Blitzen Trapper Finds a Down-Home Vibe
Silver Moon
Thursday's Pick
- Song: "Silver Moon"
- Artist: Blitzen Trapper
- CD: EP
- Genre: Rock

Blitzen Trapper gets uncharacteristically focused and direct in "Silver Moon." Jade Harris hide caption
Blitzen Trapper is known for a dizzyingly rapid-fire approach to its musical influences, channeling both the ramshackle slacker assault of Pavement and the roots-rock swagger of Creedence Clearwater Revival, all while throwing in psychedelic prog-rock riffs and ferocious punk energy. Still, for a band that specializes in radical genre-bending, Blitzen Trapper gets uncharacteristically focused and direct on its short new six-song EP. The collection follows last year's mostly overlooked but critically praised Wild Mountain Nation, with concise songs that stick to understated lullabies and rollicking AM country-rock, a style that made Nation's best tunes so successful.

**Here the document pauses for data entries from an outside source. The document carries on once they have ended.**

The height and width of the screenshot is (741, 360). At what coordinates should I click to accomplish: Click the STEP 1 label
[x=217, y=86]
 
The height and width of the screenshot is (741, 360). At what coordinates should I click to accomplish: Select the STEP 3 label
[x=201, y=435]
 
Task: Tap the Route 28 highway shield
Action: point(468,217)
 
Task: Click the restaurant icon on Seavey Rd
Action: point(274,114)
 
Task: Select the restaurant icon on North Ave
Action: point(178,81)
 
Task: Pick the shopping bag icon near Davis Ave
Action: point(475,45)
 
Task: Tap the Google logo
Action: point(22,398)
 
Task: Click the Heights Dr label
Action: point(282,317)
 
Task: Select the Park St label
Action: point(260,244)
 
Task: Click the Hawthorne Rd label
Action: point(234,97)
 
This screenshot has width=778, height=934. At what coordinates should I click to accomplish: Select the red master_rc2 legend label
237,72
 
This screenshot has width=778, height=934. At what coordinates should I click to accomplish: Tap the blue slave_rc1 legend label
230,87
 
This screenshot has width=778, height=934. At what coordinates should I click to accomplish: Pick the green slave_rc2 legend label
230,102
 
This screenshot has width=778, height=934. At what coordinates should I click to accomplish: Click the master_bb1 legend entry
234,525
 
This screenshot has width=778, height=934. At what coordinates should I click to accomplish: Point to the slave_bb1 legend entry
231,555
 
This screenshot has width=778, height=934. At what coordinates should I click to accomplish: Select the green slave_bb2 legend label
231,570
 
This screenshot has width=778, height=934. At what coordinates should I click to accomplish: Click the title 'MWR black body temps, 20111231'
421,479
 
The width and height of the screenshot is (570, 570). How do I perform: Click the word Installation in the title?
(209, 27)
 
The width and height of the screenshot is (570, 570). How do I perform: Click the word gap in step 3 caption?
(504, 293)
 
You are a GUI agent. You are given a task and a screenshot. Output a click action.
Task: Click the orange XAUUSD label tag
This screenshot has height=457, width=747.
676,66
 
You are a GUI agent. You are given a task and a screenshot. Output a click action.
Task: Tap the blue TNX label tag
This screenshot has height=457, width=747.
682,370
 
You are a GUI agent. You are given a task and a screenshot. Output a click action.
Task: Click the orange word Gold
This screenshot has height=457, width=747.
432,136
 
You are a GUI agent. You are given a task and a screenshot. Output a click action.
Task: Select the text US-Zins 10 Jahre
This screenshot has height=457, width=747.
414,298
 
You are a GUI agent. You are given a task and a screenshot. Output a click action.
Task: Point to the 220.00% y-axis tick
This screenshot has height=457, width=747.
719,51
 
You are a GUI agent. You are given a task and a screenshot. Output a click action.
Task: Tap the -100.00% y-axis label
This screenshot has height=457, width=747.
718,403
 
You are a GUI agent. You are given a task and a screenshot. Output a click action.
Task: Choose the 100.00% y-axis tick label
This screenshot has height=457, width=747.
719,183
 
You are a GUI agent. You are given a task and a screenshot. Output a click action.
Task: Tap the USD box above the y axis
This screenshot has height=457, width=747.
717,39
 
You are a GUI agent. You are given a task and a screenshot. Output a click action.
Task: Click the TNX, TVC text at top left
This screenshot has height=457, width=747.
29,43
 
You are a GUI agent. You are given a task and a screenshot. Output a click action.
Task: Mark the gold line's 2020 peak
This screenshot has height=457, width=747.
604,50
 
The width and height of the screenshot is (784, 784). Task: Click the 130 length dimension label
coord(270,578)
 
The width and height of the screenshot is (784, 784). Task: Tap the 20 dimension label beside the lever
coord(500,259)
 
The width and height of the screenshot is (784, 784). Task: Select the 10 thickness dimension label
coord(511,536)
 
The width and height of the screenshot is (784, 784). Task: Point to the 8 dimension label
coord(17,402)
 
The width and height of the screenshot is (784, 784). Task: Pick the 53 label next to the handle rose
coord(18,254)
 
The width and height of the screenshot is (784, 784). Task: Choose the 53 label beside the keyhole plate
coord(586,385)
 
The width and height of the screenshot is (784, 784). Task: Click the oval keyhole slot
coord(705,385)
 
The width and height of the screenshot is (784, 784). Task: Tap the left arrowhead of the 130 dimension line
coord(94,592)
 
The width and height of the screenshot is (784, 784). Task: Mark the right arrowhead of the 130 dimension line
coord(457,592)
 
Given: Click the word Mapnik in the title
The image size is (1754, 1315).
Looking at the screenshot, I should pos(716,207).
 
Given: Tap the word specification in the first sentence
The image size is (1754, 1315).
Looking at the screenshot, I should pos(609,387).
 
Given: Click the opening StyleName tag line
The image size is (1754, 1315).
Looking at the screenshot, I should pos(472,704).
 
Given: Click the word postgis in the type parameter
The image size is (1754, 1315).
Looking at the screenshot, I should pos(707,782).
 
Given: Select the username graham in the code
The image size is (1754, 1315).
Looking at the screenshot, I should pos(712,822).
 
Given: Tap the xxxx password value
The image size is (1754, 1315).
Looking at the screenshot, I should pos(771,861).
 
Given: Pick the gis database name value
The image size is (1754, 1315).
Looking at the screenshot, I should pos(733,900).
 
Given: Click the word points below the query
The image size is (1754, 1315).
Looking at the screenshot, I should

In all of its two and a half minutes, "Silver Moon" finds singer Eric Earley guiding the band through a hooky chorus, backed by the infectious sounds of a harmonica. As he sings, "Oh, what a silver moon / Sings by the light of the room / And a song is the shape of a strange balloon," the confident and raucous anthem highlights Earley's love of The Band's down-home vibe. Blitzen Trapper veers into unevenness at times — it draws from so many bands and styles that it's inevitable — but when it limits itself to what it does best, songs like "Silver Moon" shine.